IL-10: master switch from tumor-promoting inflammation to antitumor immunity.

ABSTRACT

Human cancer is characterized by deficits in antigen-specific immunity and intratumoral CD8(+) T cells. On the other hand, inflammatory macrophages and mediators of chronic inflammation are highly prevalent in patients with late-stage cancer. Intratumoral T-cell deficiency and chronic inflammation have been linked independently to a poor prognosis in patients with cancer, and therapeutic approaches to overcome either pathology separately are in clinical testing. The anti-inflammatory cytokine interleukin (IL)-10 suppresses macrophage and proinflammatory Th17 T-cell responses by inhibiting the inflammatory cytokines IL-6 and IL-12/23. Corroborating the anti-inflammatory action of IL-10, deficiency in IL-10 leads to a stimulation of inflammatory responses and inflammatory bowel disease. The anti-inflammatory role of IL-10 fostered the assumption that IL-10 undermines the immune response to cancer. However, mice and humans deficient in IL-10 signaling develop tumors spontaneously and at high rates. Overexpression of IL-10 in models of human cancer or treatment with a pegylated IL-10 (PEG-IL-10) led to tumor rejection and long-lasting tumor immunity.
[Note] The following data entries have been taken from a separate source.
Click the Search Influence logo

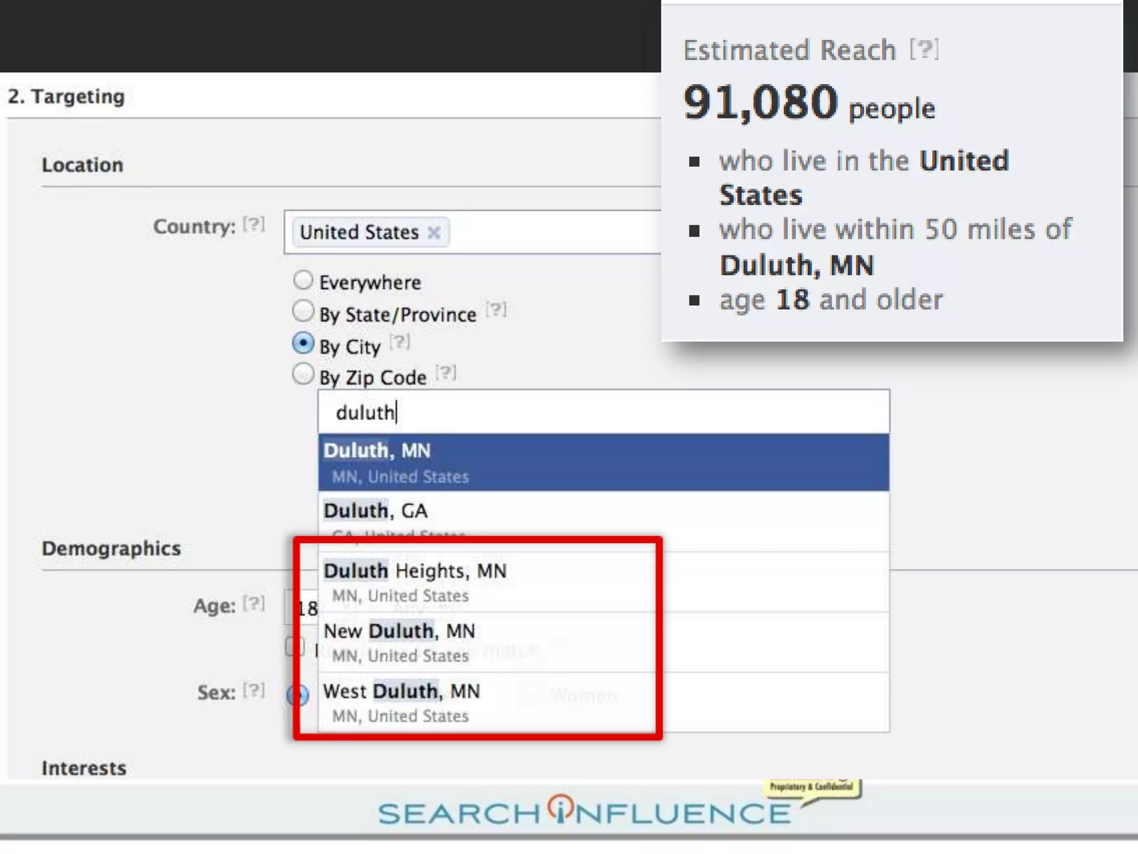(x=583, y=811)
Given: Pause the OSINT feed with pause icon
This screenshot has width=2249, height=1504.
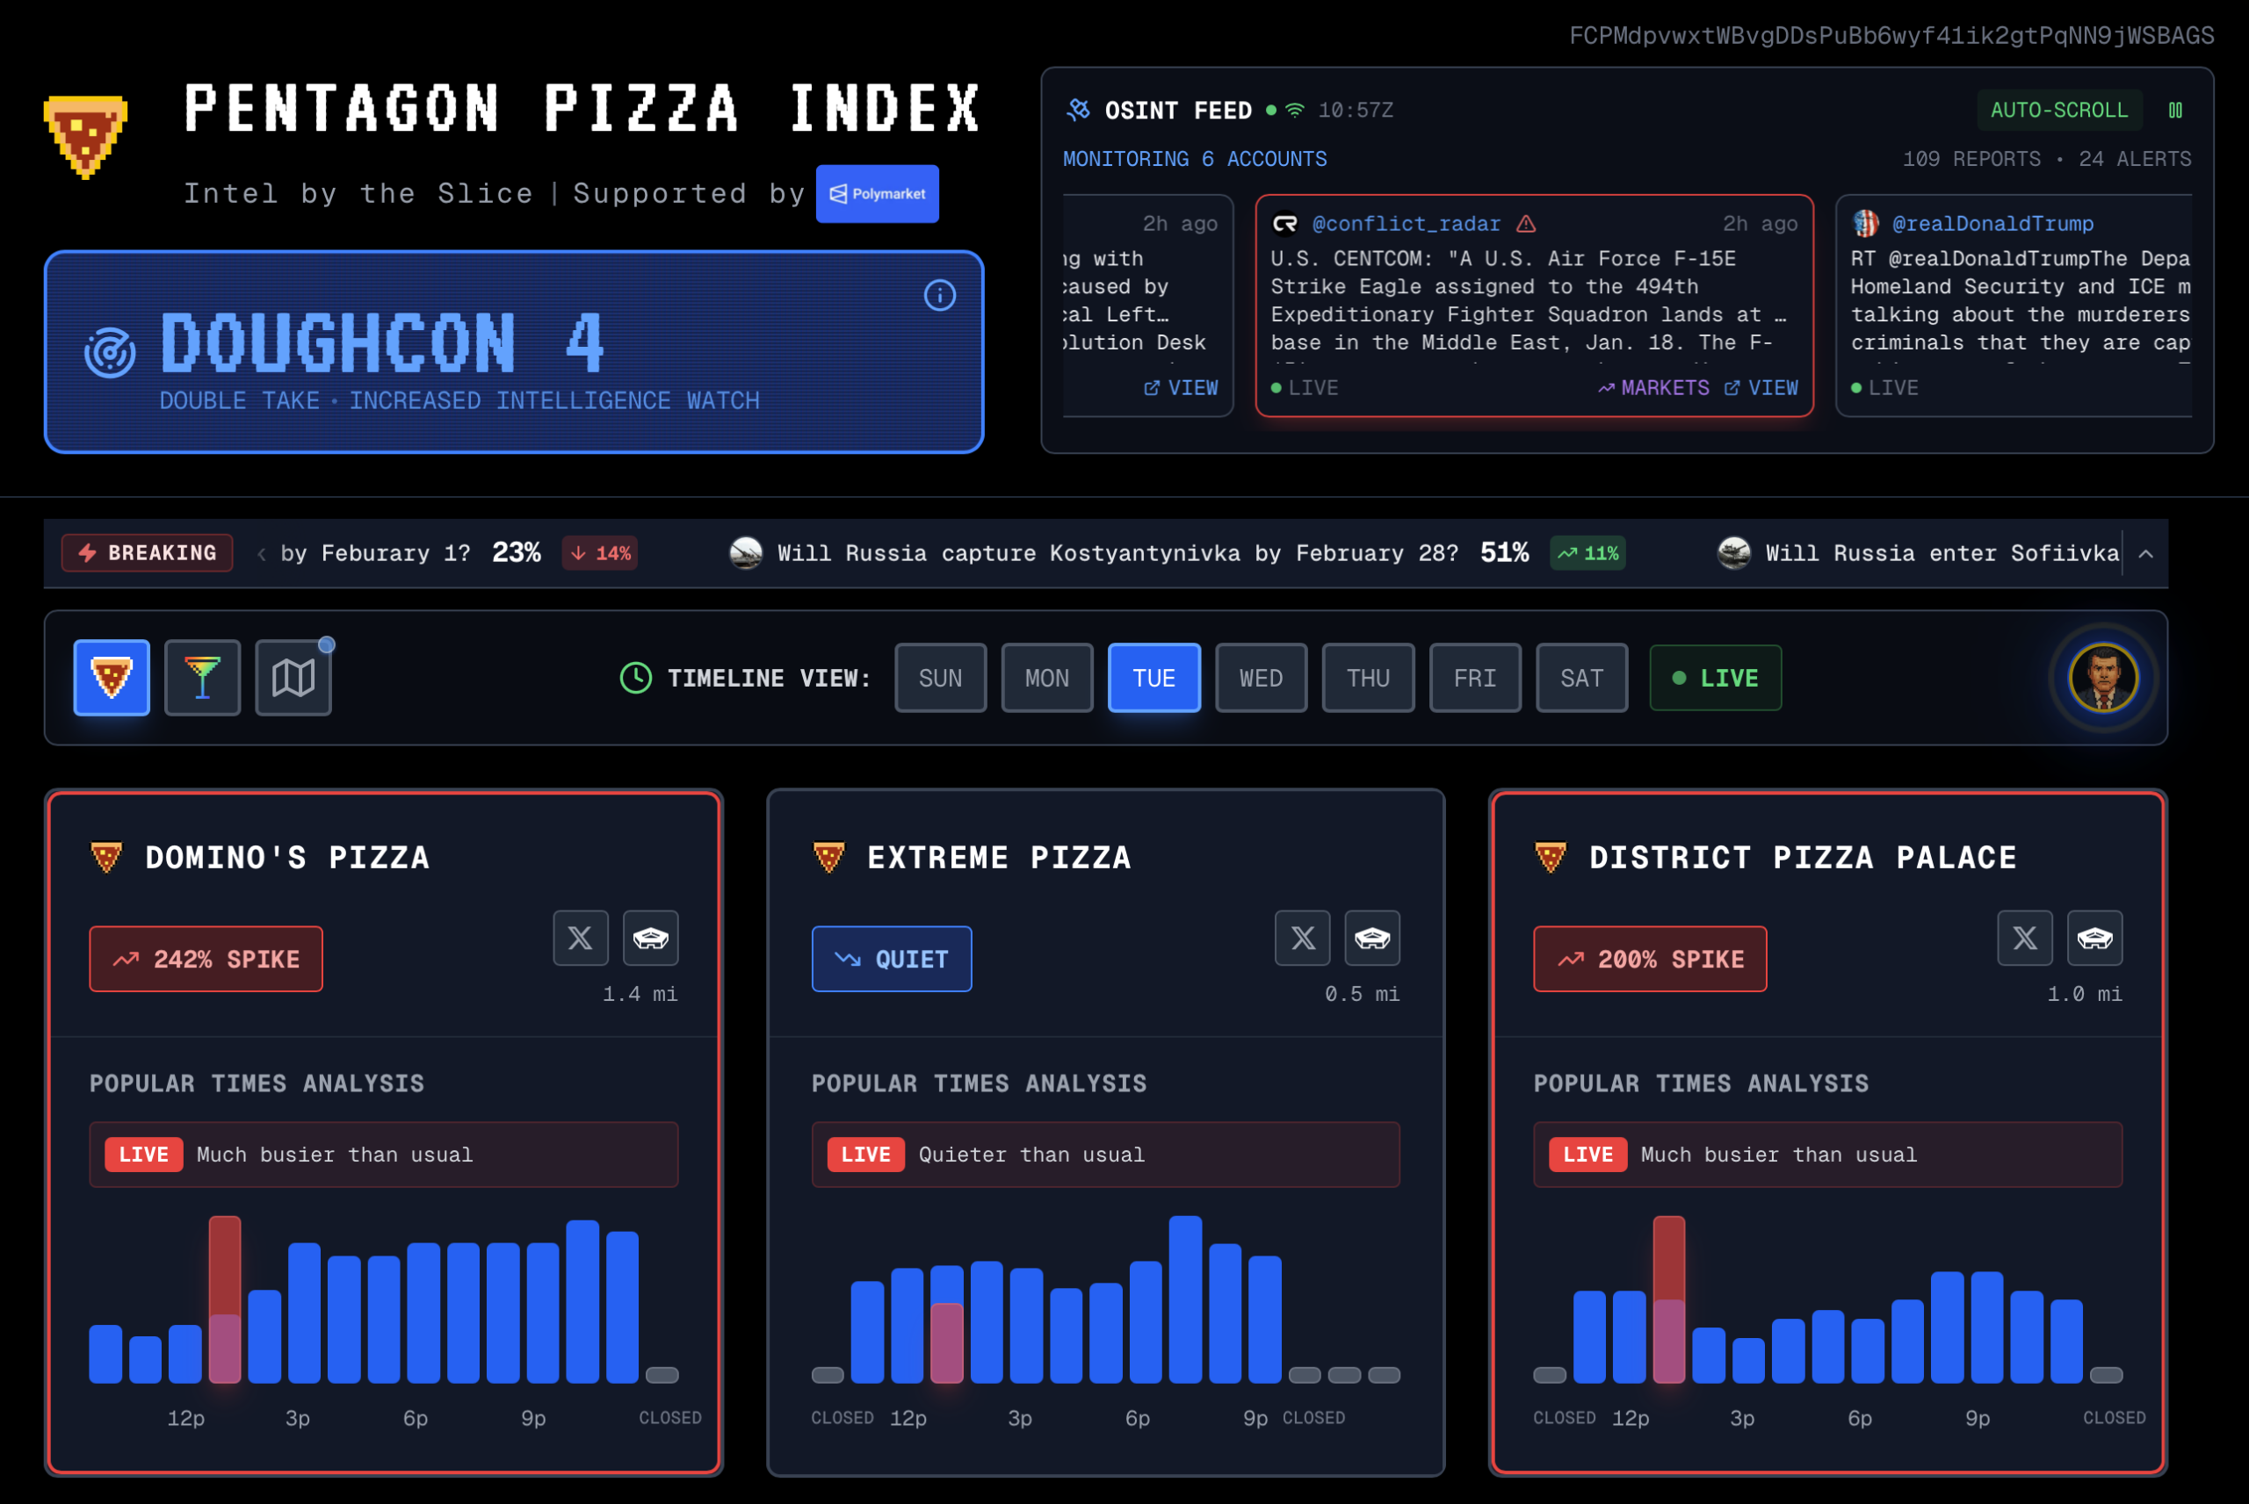Looking at the screenshot, I should 2175,110.
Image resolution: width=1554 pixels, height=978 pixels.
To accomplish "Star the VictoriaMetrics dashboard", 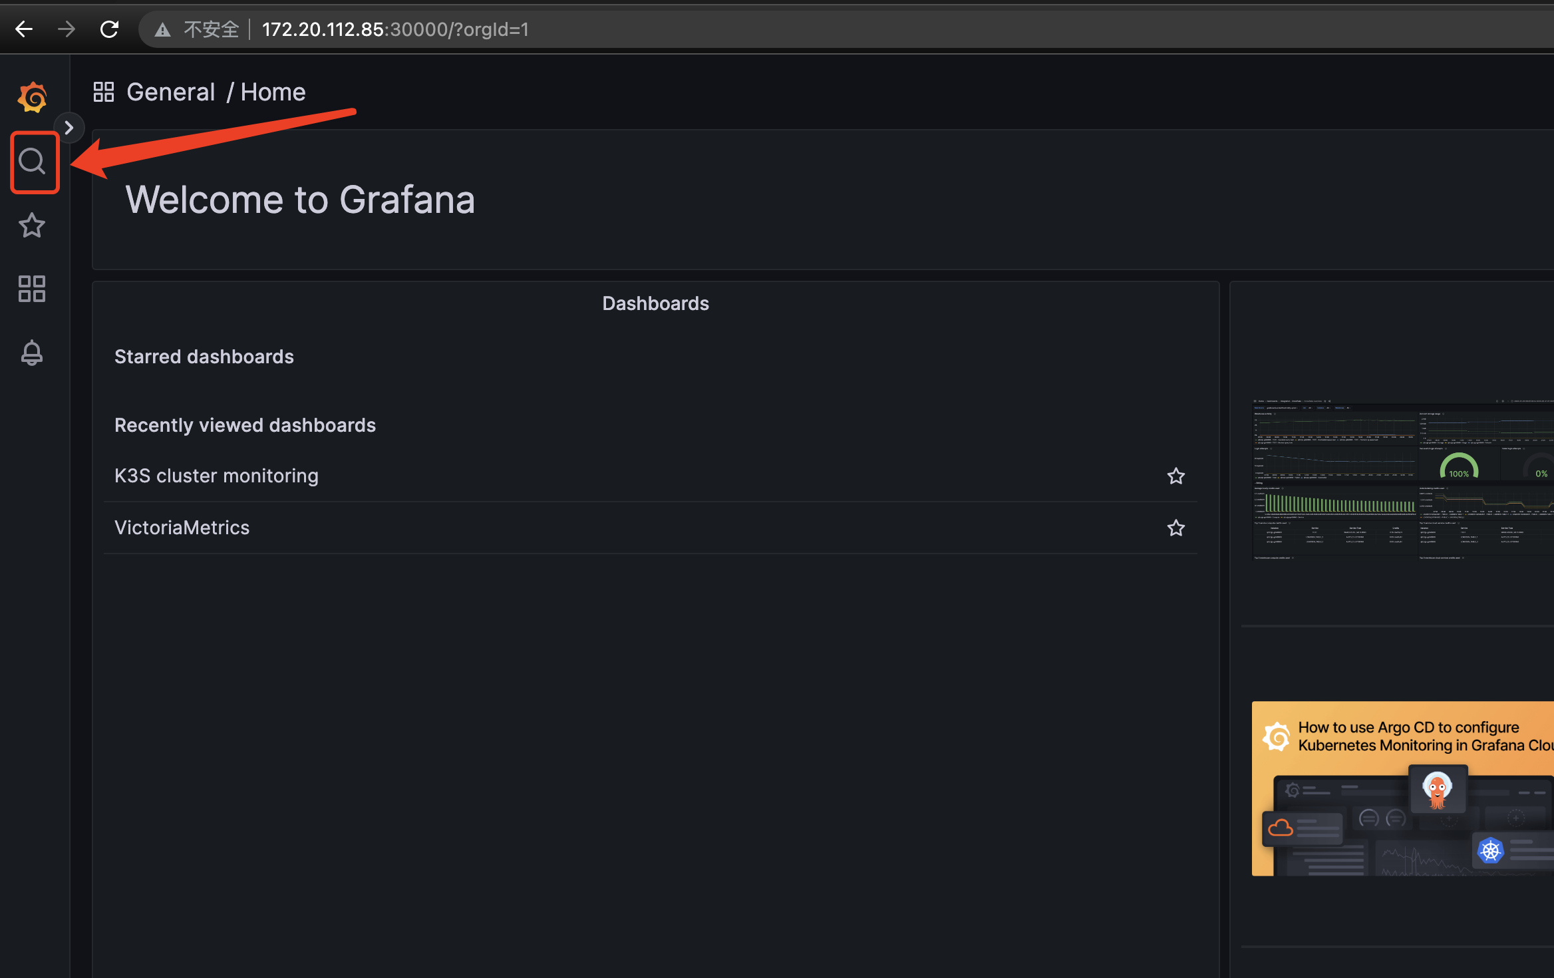I will (x=1175, y=528).
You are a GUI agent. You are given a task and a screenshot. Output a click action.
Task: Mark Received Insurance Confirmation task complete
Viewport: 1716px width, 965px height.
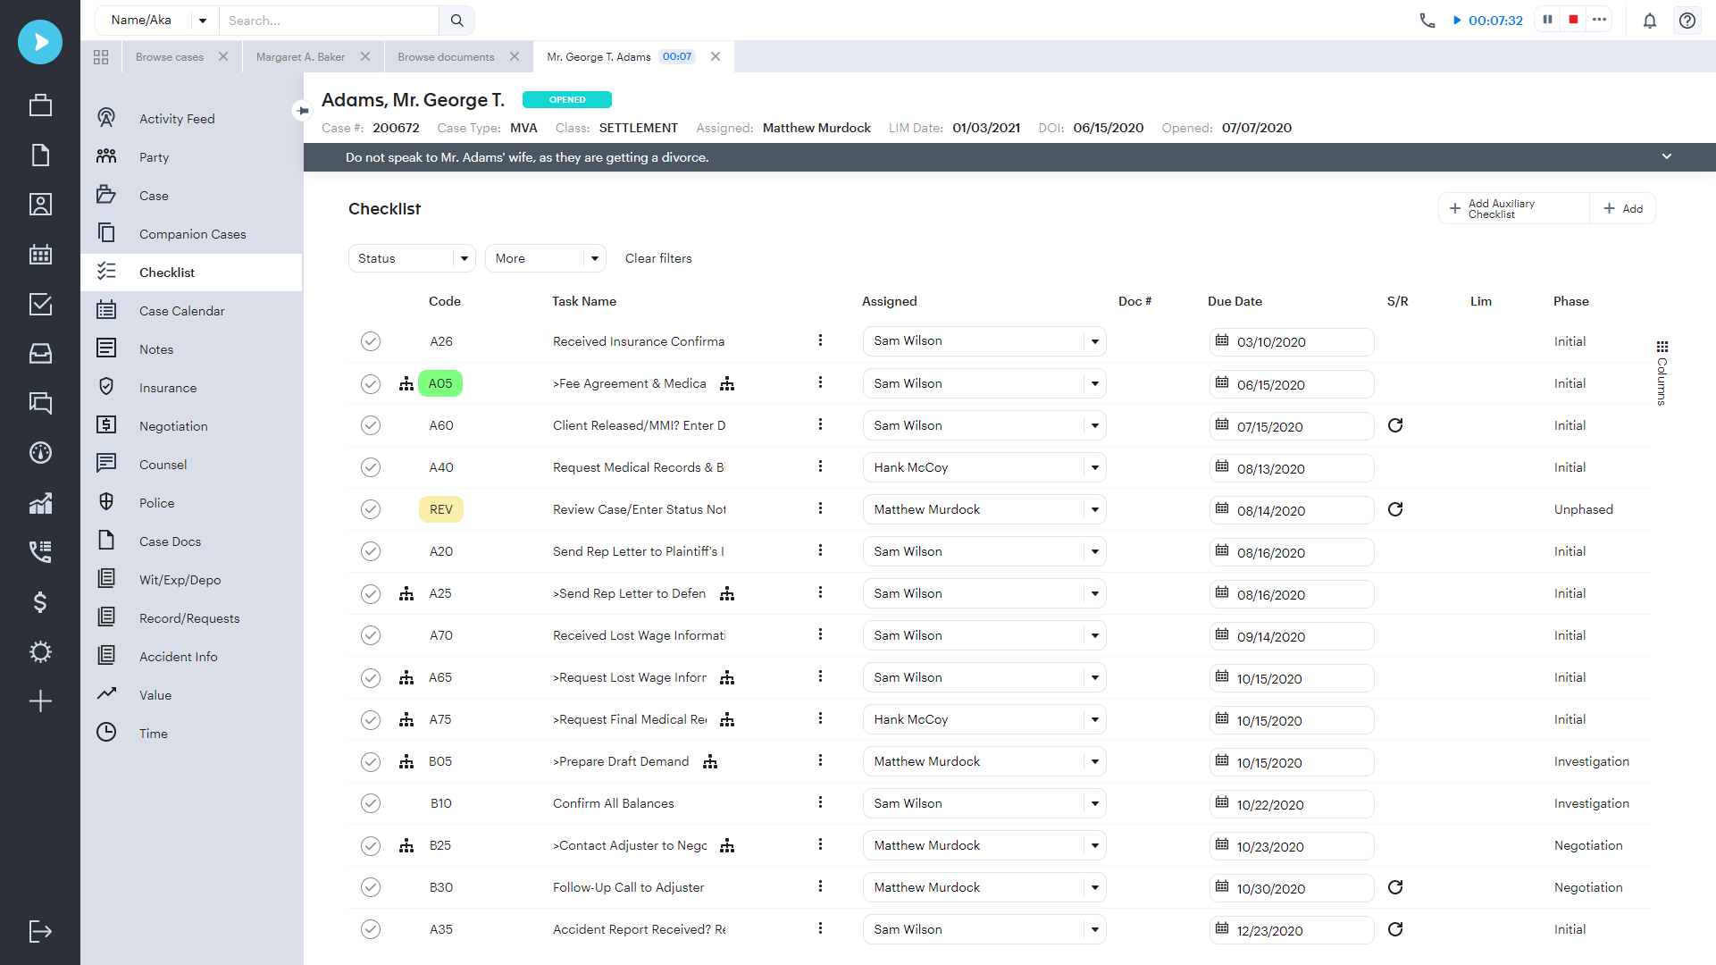coord(371,340)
IL-10 stimulates cytotoxicity of CD8(+) T cells and the expression of IFN-γ in CD8(+) T cells. IL-10-induced tumor rejections are dependent on the expression of IFN-γ and granzymes in tumor-resident CD8(+) T cells and the upregulation of MHC molecules. These findings reconcile earlier clinical data, which showed that recombinant IL-10 increased IFN-γ and granzymes in the blood of treated individuals. PEG-IL-10 is therefore a unique therapeutic agent, which simultaneously stimulates antitumor immunity and inhibits tumor-associated inflammation.